## Task prompt
Could you please return each line of the data that has the word "Attiva"?

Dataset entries
-------------------------
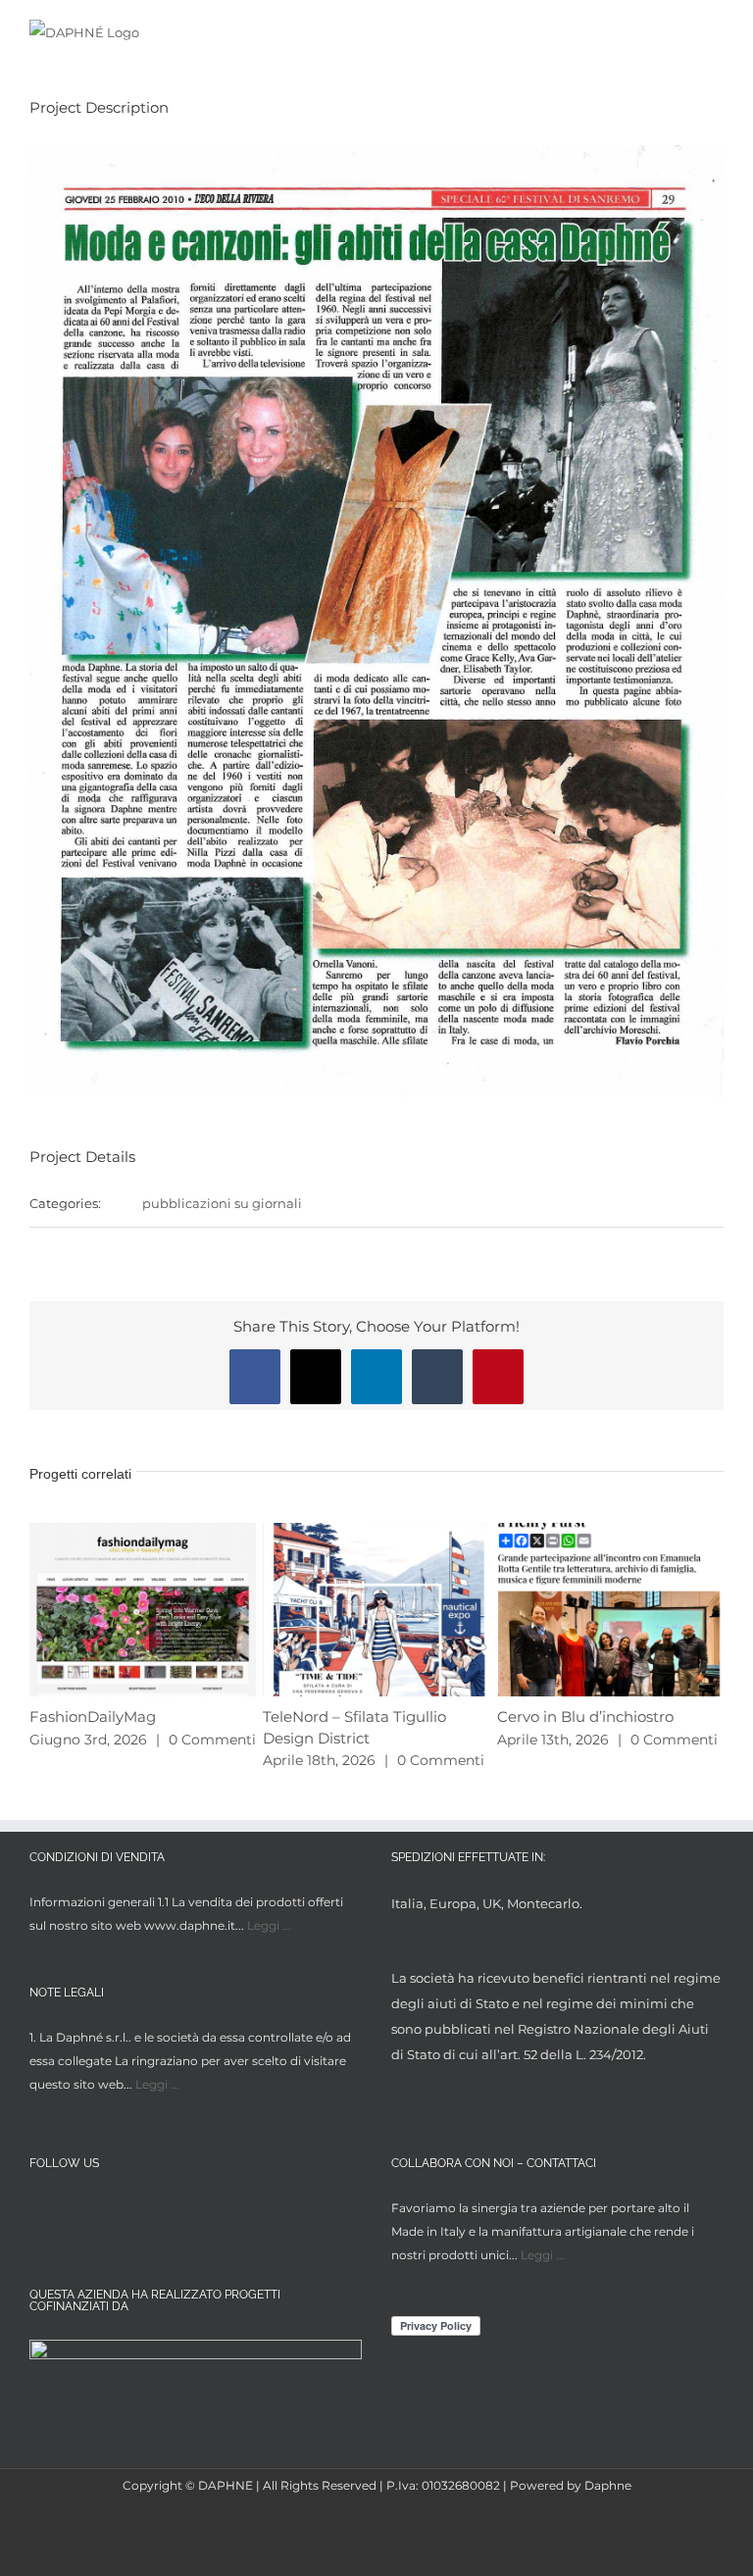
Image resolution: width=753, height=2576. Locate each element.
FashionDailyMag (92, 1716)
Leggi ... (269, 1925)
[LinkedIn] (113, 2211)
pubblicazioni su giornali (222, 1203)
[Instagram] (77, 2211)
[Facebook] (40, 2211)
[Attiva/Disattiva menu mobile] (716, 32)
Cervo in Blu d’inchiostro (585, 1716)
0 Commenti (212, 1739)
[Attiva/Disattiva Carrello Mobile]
-------------------------
## Response for this exercise
[Attiva/Disattiva menu mobile] (716, 32)
[Attiva/Disattiva Carrello Mobile]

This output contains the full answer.